╭─ Data listing
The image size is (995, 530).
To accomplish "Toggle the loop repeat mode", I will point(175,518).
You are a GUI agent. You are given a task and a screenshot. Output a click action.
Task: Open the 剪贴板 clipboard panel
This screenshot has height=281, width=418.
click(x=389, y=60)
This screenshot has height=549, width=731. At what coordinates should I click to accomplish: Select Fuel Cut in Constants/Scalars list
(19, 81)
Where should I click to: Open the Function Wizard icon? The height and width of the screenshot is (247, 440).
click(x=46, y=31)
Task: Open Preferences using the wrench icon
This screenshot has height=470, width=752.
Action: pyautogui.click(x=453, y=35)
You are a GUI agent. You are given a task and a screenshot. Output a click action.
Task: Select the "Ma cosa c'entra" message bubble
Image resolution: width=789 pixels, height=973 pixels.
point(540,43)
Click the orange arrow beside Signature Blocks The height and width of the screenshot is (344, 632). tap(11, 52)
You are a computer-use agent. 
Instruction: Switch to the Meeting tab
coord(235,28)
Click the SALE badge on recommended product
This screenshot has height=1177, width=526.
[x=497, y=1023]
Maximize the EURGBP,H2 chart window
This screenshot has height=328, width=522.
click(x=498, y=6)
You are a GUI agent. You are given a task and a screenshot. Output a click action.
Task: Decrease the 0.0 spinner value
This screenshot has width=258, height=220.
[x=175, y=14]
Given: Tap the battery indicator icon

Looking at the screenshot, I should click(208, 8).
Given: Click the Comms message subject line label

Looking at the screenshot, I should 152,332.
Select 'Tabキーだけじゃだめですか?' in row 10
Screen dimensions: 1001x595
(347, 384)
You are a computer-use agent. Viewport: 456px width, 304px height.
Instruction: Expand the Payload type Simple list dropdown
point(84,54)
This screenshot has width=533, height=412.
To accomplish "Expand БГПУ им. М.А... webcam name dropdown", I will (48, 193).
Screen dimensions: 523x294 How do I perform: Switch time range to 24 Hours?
╰─
(Work instructions): The listing above is to be written out again word for word.

(Answer for this exercise):
The image size is (995, 530).
To accomplish "Toggle the loop repeat mode", I will point(175,518).
You are a GUI agent. You are given a task and a screenshot. Output a click action.
Task: Open the 剪贴板 clipboard panel
This screenshot has height=281, width=418.
click(x=389, y=60)
This screenshot has height=549, width=731. At what coordinates should I click to accomplish: Select Fuel Cut in Constants/Scalars list
(19, 81)
Where should I click to: Open the Function Wizard icon? The height and width of the screenshot is (247, 440).
click(x=46, y=31)
Task: Open Preferences using the wrench icon
This screenshot has height=470, width=752.
Action: pyautogui.click(x=453, y=35)
You are a GUI agent. You are given a task and a screenshot. Output a click action.
Task: Select the "Ma cosa c'entra" message bubble
Image resolution: width=789 pixels, height=973 pixels.
point(540,43)
Click the orange arrow beside Signature Blocks The height and width of the screenshot is (344, 632). tap(11, 52)
You are a computer-use agent. 
Instruction: Switch to the Meeting tab
coord(235,28)
Click the SALE badge on recommended product
This screenshot has height=1177, width=526.
[x=497, y=1023]
Maximize the EURGBP,H2 chart window
This screenshot has height=328, width=522.
click(x=498, y=6)
You are a GUI agent. You are given a task and a screenshot. Output a click action.
Task: Decrease the 0.0 spinner value
This screenshot has width=258, height=220.
[x=175, y=14]
Given: Tap the battery indicator icon

Looking at the screenshot, I should click(208, 8).
Given: Click the Comms message subject line label

Looking at the screenshot, I should 152,332.
Select 'Tabキーだけじゃだめですか?' in row 10
Screen dimensions: 1001x595
(347, 384)
You are a computer-use agent. Viewport: 456px width, 304px height.
Instruction: Expand the Payload type Simple list dropdown
point(84,54)
This screenshot has width=533, height=412.
To accomplish "Expand БГПУ им. М.А... webcam name dropdown", I will (48, 193).
Screen dimensions: 523x294 How do I perform: Switch time range to 24 Hours?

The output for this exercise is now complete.